• **TEXT EXCERPT**
# The Strangers Doll Mask



## Valleyscare (Aug 31, 2007)

Hey, so I just saw the movie "The Strangers" (Pretty good movie btw) and I was wondering if any of you could tell me where I could find one of the doll masks. They looked creepy as hell so I kinda want one. Also one of the dude's mask too. These masks basically:


----------



## joker (Sep 25, 2007)

I haven't seen the movie yet, but this is a pretty freaky doll mask from CFX.









I'm sure as Halloween approaches we'll start seeing masks from that movie coming available.


----------



## slightlymad (May 25, 2006)

I like that. Most definitely will take people back


----------



## AzKittie74 (Aug 10, 2007)

Oh my! that is CREEPY! I love it! but wouldn't want it in my room at night haha


----------



## AzKittie74 (Aug 10, 2007)

quick ?.... what is up with the teeth??


----------



## midnight_moon (Apr 28, 2008)

She's constipated....


----------



## Front Yard Fright (Dec 23, 2005)

I was thinking that same thing about getting those masks...
That movie was really good!
.


----------



## Lotus (Nov 12, 2004)

joker said:


> I haven't seen the movie yet, but this is a pretty freaky doll mask from CFX.
> 
> 
> 
> ...


thats a nice mask but wow that thing cost alot of $$$$


----------



## crossblades400 (Oct 30, 2007)

The 2nd pic of the pic w/ the guy in it, it looks like just a potato sack almost XD


----------



## crossblades400 (Oct 30, 2007)

Btw, i saw the movie. it was really good. Im doing a haunt based around it in 2009 (im ready to go.) =D


----------



## Bodybagging (May 8, 2006)

• **RECORDED INFORMATION**
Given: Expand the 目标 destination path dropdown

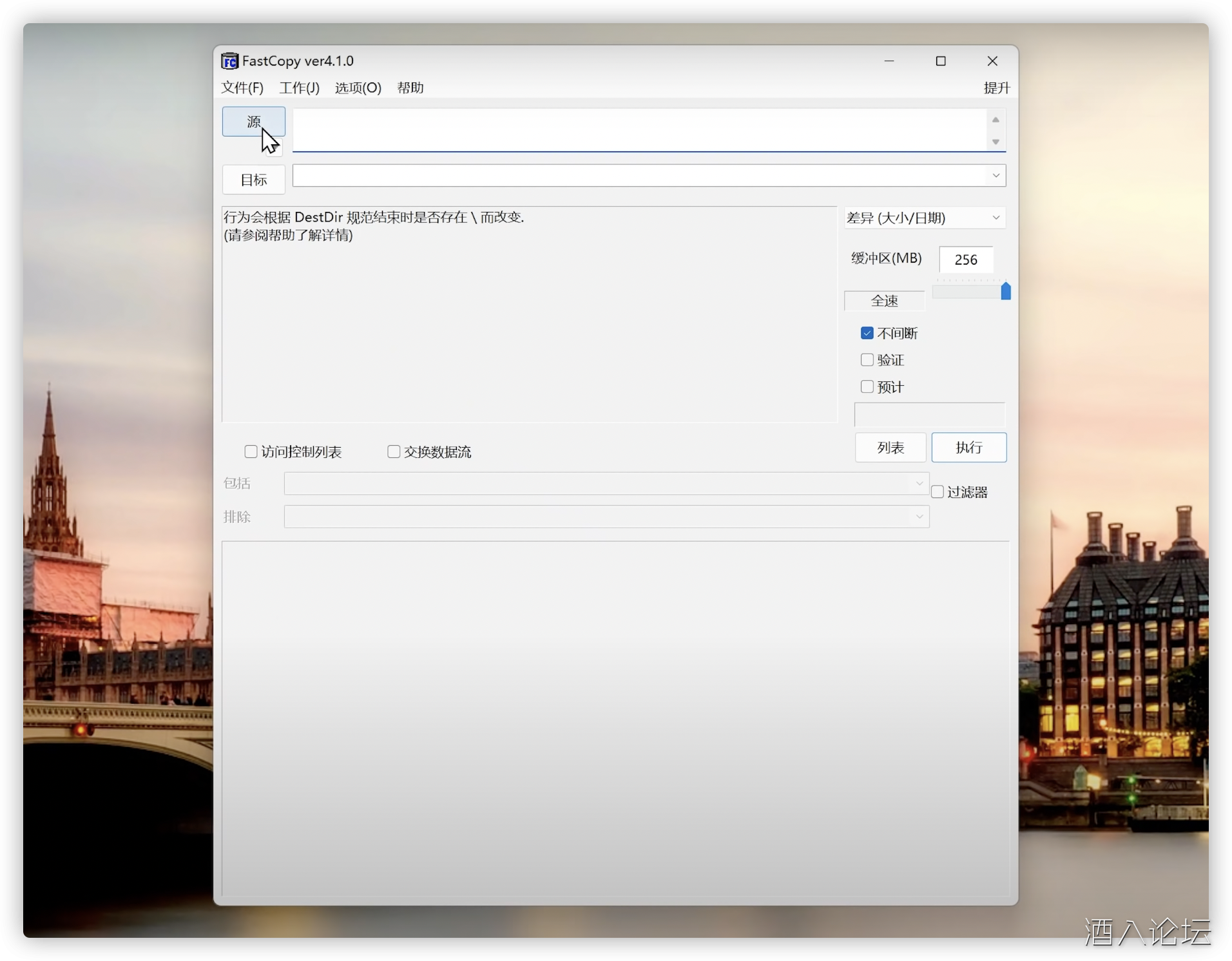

• **THINGS TO DO**
1. In the forum thread about The Strangers doll mask, what year does crossblades400 plan to run a haunt based on the movie?
2. Duplicate the part of the mask thread starting at "# The Strangers" and ending at "(Sep 25, 2007)".

• **ANSWERS FOR THE TASKS**
1. 2009

2.
# The Strangers Doll Mask



## Valleyscare (Aug 31, 2007)

Hey, so I just saw the movie "The Strangers" (Pretty good movie btw) and I was wondering if any of you could tell me where I could find one of the doll masks. They looked creepy as hell so I kinda want one. Also one of the dude's mask too. These masks basically:


----------



## joker (Sep 25, 2007)